What precious memories!
Congratulations. Sounds like you had an interesting family. They sound precious. I hope they were.
Did any of the Haiku particularly strike your heart?
They were absolutely fascinating. I’m the palest reflection of my mother. She had an almost photographic memory and could remember the jokes her college professors told. But she mostly played mental games, rather than using it for something more. When she died, she asked how everything she knew could disappear, and it tore through me. Thus my 30,000 pages website. Everything I know gets shoved out to everyone so that it won’t die with me.
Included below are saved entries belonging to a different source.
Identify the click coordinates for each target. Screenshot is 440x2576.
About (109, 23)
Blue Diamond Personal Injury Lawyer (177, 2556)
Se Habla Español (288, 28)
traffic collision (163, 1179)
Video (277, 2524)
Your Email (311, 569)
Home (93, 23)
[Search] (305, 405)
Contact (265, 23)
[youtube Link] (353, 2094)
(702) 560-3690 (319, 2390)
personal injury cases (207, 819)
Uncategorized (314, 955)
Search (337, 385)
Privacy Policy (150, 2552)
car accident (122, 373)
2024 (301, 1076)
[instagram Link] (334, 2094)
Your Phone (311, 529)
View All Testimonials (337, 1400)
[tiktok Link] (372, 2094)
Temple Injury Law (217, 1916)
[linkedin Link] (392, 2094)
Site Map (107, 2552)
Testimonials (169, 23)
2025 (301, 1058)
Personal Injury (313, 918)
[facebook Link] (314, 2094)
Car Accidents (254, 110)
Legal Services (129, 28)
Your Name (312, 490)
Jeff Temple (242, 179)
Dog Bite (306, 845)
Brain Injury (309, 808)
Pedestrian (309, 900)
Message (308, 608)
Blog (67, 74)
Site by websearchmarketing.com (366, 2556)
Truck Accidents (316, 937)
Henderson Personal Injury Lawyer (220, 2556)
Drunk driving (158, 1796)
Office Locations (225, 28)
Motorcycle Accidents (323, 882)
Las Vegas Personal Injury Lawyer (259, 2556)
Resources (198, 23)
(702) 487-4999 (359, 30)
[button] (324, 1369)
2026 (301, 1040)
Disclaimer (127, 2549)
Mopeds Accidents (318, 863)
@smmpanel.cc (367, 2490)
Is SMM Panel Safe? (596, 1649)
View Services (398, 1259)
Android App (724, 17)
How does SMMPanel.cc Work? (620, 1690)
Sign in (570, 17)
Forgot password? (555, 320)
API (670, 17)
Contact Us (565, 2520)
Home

The grandfather who raised me was a railroads signal engineer who invented a number of signals. As a young man he worked for the Edison company and was brought to Edison’s NJ lab to teach Edison about signals. For a week daddy slept on a cot in the lab and Edison would awaken him at night with questions. After a week, Edison knew everything about signals and daddy was exhausted and came home.
My other grandfather was a gold miner who won and lost fortunes from Alaska to central america. Stetson, six-shooter and a newspaperman whose stories were on front pages with lead-in bios from other writers.
His father-in-law was brought to D.C. by Stanton to run the Lincoln assassination investigation. He was one of the special judge advocates at the trial and put together the records for hte Library of Congress.
And on and on and on and on. I learned my history out of genealogy.
>>Did any of the Haiku particularly strike your heart?
I tried to answer this before but it doesn’t seem to have worked.
No. My mind. I’m more head than heart.